Task instructions
1. Quote the part of the article about Sequoia the bald eagle starting at "News - November" and ending at "zoo's executive director.".
2. According to the article about Sequoia the bald eagle, on what date did she arrive at the Palo Alto zoo?
3. Carry on the news story about Sequoia the bald eagle, picking up after its last sentence.

Passage provided
╭──
Bald eagle plants herself in Palo Alto | November 16, 2012 | Palo Alto Weekly | Palo Alto Online |

Palo Alto Weekly

News - November 16, 2012

Bald eagle plants herself in Palo Alto

Female raptor named Sequoia joins the Palo Alto Junior Museum and Zoo

by Lisa Kellman

The Palo Alto Junior Museum and Zoo has been known as many things over the decades, but it's safe to say that a retirement home hasn't been one of them — until now.

Sequoia, the Palo Alto zoo's first bald eagle, arrived on Oct. 22 after spending most of her life at the San Francisco Zoo. The zoos agreed that the Palo Alto Zoo would be a "good retirement home" for the 24-year-old bird, largely due to John Aikin, the Palo Alto zoo's executive director.

Until four years ago, Aikin worked at the San Francisco Zoo for 29 years as curator of birds and later director of conservation. He was also one of Sequoia's first trainers.

Sequoia was hatched on Swanson Island in British Colombia in 1988 as part of an endangered-species recovery effort. Wilderness sanctuaries there collected 12 young eagles and released them off the coast of Big Sur. Bald eagles will breed in a new habitat if they are introduced to that habitat within their first eight weeks of life. Sequoia was one of the 12 birds released that year.

"I was working on a recovery effort of bald eagles at the time, breeding and reintroducing bald eagles, when we acquired a bird who was found shot in Ferndale, Calif.," he said.

The bird, later named Sequoia, could not be set free because the gunshot would left her with a paralyzed tail. The San Francisco Zoo accepted Sequoia as a salvage bird, and Aikin took on the responsibility of training her to be a bald eagle ambassador.
╰──
Data records
╭──
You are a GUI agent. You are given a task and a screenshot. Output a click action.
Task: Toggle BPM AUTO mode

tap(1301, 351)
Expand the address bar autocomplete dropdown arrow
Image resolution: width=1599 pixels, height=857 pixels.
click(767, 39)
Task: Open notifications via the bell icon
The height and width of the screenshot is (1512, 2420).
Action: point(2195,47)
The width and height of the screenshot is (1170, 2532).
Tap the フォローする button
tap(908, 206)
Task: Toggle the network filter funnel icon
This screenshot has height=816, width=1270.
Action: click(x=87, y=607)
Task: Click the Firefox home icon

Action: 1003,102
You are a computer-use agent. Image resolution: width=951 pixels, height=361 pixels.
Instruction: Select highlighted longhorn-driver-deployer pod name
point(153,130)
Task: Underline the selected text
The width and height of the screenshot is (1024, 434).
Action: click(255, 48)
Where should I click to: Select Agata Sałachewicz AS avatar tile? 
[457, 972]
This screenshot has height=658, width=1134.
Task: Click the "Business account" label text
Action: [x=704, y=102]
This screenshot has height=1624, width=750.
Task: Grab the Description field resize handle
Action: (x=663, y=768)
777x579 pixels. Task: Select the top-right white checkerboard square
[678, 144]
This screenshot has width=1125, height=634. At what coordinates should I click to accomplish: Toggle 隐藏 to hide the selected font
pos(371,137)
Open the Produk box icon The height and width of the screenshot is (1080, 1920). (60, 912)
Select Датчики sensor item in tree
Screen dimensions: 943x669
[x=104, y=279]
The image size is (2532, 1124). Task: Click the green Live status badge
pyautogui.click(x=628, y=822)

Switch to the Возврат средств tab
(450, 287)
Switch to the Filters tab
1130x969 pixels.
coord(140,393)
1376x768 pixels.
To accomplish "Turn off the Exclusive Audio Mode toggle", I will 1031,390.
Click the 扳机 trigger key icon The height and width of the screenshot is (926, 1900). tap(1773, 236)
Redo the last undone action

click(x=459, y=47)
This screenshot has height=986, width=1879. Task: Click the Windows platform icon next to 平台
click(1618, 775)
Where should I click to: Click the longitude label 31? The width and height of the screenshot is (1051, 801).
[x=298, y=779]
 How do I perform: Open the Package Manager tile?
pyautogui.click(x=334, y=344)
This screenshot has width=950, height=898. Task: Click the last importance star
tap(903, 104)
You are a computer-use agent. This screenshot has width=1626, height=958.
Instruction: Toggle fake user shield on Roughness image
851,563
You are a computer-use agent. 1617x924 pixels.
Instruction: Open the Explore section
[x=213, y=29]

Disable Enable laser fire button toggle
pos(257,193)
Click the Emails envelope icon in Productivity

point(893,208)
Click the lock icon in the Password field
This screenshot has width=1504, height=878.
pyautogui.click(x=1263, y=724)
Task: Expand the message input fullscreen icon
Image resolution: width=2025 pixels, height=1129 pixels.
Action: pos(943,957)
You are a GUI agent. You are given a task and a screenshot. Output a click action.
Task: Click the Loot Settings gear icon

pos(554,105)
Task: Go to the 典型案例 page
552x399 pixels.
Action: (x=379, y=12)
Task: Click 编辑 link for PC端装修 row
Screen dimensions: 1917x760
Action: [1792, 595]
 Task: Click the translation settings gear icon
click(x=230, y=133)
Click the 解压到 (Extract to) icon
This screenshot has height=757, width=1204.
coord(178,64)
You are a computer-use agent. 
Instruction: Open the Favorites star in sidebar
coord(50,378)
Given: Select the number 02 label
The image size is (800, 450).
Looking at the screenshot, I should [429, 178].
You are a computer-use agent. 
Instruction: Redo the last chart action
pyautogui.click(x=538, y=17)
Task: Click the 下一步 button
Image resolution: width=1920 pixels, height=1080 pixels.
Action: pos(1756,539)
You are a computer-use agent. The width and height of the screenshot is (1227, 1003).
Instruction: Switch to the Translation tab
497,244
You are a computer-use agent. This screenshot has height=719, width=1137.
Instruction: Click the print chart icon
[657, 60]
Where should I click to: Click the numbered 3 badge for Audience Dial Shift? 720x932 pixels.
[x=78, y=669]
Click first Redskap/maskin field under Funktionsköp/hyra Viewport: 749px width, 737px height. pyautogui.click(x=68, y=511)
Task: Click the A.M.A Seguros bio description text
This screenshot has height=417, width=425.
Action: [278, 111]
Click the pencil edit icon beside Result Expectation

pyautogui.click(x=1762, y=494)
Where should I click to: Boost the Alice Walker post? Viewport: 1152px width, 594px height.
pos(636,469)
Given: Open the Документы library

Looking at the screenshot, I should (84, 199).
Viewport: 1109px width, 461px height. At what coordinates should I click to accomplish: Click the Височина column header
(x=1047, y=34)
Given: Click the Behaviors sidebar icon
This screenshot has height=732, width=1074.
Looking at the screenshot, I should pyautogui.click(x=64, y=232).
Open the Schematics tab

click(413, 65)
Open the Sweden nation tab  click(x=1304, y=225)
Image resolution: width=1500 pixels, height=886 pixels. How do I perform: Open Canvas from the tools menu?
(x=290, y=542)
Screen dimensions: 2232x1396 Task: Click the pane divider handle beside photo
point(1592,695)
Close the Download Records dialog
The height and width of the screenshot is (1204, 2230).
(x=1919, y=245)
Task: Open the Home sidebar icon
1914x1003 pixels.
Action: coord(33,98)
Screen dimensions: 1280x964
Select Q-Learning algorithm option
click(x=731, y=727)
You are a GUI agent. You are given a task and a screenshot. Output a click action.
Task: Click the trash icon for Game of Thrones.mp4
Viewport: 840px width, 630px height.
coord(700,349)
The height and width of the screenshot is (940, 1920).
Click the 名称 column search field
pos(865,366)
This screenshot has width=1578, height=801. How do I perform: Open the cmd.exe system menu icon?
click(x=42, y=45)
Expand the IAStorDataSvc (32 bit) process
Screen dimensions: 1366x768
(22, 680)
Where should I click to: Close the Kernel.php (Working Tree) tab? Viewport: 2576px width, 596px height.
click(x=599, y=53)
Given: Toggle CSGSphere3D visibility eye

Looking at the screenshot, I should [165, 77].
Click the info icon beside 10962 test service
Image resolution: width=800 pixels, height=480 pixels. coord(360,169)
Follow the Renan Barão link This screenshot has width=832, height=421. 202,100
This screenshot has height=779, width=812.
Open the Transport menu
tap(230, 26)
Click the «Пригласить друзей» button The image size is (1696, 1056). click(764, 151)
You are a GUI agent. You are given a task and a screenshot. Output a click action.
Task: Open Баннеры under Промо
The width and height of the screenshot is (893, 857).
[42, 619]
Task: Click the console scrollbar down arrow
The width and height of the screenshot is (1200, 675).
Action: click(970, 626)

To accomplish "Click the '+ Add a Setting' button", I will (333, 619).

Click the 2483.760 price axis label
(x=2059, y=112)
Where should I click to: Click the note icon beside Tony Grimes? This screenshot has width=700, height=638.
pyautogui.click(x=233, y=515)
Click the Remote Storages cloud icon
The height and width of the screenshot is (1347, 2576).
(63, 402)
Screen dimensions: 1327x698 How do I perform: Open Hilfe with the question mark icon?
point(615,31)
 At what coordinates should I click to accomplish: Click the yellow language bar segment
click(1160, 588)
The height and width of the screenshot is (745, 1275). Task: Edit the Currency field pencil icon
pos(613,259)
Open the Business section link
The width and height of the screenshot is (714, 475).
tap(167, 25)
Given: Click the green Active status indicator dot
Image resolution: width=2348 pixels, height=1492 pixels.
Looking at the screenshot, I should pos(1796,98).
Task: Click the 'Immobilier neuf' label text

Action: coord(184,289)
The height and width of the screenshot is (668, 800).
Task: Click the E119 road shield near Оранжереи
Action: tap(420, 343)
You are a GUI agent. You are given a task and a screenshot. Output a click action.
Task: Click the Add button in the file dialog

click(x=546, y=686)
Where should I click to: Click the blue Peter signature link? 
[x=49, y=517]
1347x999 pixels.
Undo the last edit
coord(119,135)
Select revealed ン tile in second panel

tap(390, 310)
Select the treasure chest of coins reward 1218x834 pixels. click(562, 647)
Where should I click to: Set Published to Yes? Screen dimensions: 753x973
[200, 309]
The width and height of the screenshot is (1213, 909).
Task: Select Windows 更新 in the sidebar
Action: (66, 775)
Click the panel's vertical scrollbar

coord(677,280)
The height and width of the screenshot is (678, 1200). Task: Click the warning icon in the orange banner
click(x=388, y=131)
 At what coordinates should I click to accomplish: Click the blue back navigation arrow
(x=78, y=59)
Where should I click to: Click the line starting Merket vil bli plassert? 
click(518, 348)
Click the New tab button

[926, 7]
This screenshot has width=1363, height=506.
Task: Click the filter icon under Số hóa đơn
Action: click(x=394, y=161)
╰──
Task-by-task results
1.
News - November 16, 2012

Bald eagle plants herself in Palo Alto

Female raptor named Sequoia joins the Palo Alto Junior Museum and Zoo

by Lisa Kellman

The Palo Alto Junior Museum and Zoo has been known as many things over the decades, but it's safe to say that a retirement home hasn't been one of them — until now.

Sequoia, the Palo Alto zoo's first bald eagle, arrived on Oct. 22 after spending most of her life at the San Francisco Zoo. The zoos agreed that the Palo Alto Zoo would be a "good retirement home" for the 24-year-old bird, largely due to John Aikin, the Palo Alto zoo's executive director.

2. Oct. 22

3.
Twenty four years later, he was the obvious choice to be the raptor's new owner.

With funding from the Brin Wojcicki Foundation, run by Google co-founder Sergey Brin and his wife, the Palo Alto zoo received enough money — roughly $3,000 a year — to fund retirement for the middle-aged bird. Most of that goes to her diet of frozen rats, mice, fresh fish, quail, chicken and rabbit.

A bald eagle can live for more than 50 years, though most die as juveniles.

At the Palo Alto zoo, Sequoia lives in a mew, a house for birds of prey. Rather than living in an aviary large enough to hold a bird of her size, Sequoia has been conditioned to be around people and can be let outside by her handlers. Every day, trainers exercise Sequoia and take her out of the mew to sit on a perch and preen in the sun.

The 11-pound eagle can fly back to her trainer to receive food and is comfortable with crowds of children and adults.

According to Aikin, Sequoia is one of the best-trained eagles in the United States, making her the ideal bird for education programs. Many types of birds can be trained, but as Aikin said, "It's harder to inspire a child with a chicken than with a bald eagle."

Unlike other animals at the Palo Alto Zoo, Sequoia will not be on display for the general public but rather used for educational programs and events.

"She is a wonderful addition to the Palo Alto zoo because she the national symbol. ... She helps to inspire kids to wonder and is an example of a recovered endangered species, so there are lots of stories to tell," Aikin said.

Bald eagles recently returned to San Mateo County after nearly a century, and Aikin hopes Sequoia will help educate the community about life in watershed properties, where the once-endangered species resides. Because of endangered-species recovery efforts, bald eagles left the endangered species list in 2007.

Editorial Intern Lisa Kellman can be emailed at


Posted by Dennis, a resident of Downtown North
on Nov 18, 2012 at 11:44 am

Thanks for a really nice story for a Sunday read.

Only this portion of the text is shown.